RU2526323C2 - Vehicle rear axle with wheel suspension on trailing arms connected by cross member - Google Patents

Abstract

FIELD: transport.

SUBSTANCE: set of inventions relates to automotive industry. The rear axle includes wheel suspension on trailing arms connected by cross member. Two rigid trailing arms for steering knuckles mounting by means of bearing bushing are pivotally connected with vehicle body. The trailing arms are interconnected y means of rigid in bending but resilient in torsion cross member and by means of articulated arms. Centre axes of bearing bushings are parallel to vertical direction (z) of vehicle. Vehicle contains the mentioned rear axle with wheel suspension on trailing arms.

EFFECT: improved vehicle turnability.

10 cl, 1 dwg

Description

2420-168172RU / 045

REAR AXLE OF THE VEHICLE WITH SUSPENSION WHEELS ON LONGITUDINAL LEVERS CONNECTED TO THE CROSS BAR

The present invention relates to the field of automotive technology and relates to a rear axle with a suspension of wheels on trailing arms connected by a transverse beam, and also to a vehicle equipped with such a rear axle.

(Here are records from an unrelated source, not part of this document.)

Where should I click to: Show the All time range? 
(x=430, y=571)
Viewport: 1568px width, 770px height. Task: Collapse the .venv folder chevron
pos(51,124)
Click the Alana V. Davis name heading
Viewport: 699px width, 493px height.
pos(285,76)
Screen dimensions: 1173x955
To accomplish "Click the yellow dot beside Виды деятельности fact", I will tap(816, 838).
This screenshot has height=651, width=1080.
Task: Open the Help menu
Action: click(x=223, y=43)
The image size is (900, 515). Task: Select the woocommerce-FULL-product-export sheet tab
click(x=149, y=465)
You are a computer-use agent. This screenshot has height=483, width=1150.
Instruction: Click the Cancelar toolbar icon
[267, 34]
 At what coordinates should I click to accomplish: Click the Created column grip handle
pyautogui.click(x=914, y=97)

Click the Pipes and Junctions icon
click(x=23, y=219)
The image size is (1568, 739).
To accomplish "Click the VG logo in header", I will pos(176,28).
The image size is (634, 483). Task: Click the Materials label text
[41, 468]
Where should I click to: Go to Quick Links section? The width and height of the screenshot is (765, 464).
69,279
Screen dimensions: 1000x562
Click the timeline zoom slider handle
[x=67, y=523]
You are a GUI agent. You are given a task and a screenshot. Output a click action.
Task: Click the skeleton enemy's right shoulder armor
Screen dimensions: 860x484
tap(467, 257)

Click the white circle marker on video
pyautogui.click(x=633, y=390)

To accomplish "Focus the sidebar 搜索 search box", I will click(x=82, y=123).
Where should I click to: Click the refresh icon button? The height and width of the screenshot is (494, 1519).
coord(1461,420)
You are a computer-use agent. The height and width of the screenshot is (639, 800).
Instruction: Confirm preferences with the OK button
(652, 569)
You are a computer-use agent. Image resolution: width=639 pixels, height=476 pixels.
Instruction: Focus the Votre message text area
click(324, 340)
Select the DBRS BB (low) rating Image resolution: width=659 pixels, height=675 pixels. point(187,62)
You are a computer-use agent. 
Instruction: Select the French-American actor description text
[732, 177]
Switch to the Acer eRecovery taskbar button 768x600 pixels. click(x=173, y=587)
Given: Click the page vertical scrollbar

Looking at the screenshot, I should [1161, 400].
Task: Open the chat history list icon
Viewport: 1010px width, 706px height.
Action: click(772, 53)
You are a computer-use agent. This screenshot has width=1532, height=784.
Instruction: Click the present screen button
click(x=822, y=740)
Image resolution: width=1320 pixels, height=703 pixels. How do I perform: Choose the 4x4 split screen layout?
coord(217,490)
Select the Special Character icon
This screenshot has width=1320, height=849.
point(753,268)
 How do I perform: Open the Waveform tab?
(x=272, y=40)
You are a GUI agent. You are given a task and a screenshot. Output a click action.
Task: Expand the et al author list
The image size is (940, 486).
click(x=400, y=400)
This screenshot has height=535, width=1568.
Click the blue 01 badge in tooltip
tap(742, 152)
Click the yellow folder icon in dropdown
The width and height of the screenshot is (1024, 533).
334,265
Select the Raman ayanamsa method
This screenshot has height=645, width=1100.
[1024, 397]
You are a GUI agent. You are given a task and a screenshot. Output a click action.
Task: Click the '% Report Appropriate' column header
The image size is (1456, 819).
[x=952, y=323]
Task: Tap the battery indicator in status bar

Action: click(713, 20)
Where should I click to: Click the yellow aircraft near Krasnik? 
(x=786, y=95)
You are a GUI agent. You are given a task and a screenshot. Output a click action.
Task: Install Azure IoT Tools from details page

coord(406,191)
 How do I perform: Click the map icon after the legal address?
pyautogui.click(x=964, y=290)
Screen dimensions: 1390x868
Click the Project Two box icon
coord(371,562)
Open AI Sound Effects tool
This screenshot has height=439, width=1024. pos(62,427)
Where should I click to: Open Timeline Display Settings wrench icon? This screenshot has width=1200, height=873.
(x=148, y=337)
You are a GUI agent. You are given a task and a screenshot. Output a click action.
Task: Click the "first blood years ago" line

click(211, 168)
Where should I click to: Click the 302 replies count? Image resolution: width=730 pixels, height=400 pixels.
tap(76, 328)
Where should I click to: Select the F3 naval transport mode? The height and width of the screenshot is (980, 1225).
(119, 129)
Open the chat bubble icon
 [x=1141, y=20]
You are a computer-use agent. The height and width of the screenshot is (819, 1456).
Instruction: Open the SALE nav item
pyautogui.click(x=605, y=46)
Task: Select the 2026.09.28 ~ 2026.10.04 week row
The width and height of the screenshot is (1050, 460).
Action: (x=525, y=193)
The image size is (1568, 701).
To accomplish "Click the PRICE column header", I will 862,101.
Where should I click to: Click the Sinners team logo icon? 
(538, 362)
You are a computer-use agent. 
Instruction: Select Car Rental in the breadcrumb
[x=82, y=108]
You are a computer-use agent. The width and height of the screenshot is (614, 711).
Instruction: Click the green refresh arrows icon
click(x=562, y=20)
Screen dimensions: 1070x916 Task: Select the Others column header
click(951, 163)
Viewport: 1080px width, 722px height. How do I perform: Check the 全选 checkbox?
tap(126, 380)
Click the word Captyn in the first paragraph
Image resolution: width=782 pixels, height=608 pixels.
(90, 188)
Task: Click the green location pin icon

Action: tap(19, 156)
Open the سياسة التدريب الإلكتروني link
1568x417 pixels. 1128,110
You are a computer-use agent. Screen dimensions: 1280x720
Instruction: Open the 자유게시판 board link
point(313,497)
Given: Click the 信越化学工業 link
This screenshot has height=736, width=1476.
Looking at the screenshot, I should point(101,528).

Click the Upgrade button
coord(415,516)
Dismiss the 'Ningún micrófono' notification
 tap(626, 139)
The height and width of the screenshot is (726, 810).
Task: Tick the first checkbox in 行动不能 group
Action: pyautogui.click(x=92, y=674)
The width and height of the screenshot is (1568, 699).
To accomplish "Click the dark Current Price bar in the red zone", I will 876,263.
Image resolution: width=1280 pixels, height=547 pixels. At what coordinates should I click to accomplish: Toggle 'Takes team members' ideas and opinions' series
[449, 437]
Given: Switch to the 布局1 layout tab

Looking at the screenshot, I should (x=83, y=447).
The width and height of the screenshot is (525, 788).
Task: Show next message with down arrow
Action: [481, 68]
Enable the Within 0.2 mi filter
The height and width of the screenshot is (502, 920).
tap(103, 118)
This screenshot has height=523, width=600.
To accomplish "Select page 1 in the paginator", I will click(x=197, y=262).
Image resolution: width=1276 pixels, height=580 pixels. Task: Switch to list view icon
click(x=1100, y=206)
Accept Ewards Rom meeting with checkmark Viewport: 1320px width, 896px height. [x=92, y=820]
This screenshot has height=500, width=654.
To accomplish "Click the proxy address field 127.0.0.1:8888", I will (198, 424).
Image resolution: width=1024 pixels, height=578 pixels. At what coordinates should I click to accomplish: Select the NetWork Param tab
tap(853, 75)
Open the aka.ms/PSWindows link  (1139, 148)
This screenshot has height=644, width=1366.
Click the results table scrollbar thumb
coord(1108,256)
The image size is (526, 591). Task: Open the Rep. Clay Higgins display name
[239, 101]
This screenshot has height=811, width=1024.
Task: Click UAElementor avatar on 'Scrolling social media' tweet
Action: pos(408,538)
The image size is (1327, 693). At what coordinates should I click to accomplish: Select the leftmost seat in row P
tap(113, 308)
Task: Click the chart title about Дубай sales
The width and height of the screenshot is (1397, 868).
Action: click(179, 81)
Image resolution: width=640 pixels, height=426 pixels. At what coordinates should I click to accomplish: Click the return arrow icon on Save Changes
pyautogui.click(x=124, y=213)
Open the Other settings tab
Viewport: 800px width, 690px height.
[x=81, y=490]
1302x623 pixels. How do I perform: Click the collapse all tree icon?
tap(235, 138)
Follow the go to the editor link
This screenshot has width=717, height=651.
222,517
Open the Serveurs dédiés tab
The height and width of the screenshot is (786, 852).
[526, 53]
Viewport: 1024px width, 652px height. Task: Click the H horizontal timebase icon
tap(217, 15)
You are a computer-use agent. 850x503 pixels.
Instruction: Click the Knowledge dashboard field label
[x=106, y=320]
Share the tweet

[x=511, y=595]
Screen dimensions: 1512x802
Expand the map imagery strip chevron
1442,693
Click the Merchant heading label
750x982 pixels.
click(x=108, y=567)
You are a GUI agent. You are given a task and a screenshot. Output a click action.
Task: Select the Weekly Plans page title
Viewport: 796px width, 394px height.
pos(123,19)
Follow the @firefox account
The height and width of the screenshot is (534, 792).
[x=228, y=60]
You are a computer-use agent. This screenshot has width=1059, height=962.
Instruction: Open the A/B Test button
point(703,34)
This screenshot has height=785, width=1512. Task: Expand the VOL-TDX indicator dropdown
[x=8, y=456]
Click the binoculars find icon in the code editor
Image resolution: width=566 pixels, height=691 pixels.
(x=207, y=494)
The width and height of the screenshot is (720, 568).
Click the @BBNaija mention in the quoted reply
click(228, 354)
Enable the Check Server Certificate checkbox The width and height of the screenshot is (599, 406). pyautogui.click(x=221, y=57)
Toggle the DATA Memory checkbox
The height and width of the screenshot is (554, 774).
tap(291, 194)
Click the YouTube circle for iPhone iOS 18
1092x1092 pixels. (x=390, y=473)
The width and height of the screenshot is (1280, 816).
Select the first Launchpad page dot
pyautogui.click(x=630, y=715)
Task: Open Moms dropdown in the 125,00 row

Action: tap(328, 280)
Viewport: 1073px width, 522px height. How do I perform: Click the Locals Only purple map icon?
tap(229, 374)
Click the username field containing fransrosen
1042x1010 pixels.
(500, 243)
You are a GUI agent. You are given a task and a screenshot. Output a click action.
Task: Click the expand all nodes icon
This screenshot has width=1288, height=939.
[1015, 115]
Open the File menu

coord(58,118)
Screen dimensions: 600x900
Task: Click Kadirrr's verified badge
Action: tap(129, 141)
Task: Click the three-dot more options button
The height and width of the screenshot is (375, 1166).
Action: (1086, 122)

Rear axles with suspension on trailing arms connected by a transverse beam have long been known to specialists in the field of running gear technology. They are serially used in modern cars, as they combine the advantageous driving properties with a simple technical design. In general, rear axles such as a axle with a suspension of wheels on trailing arms connected by a transverse beam fixed to the body, hereinafter referred to as "bridges with suspension of wheels on a trailing arm connected by a transverse beam", include two rigid longitudinal arms that are equipped with mounting sections for mounting the steering knuckle for the rotary support of automobile wheels. At their front end, both trailing arms are pivotally mounted by means of a bearing sleeve on a car body or on a subframe connected to the body. Both trailing arms are connected to each other by a rigid bending, but torsion-compliant transverse beam. The crossbeam acts as a stabilizer, so that when driving along a curve, the car's steering can improve significantly. The stabilization effect of the transverse beam can be enhanced by an additional stabilizer.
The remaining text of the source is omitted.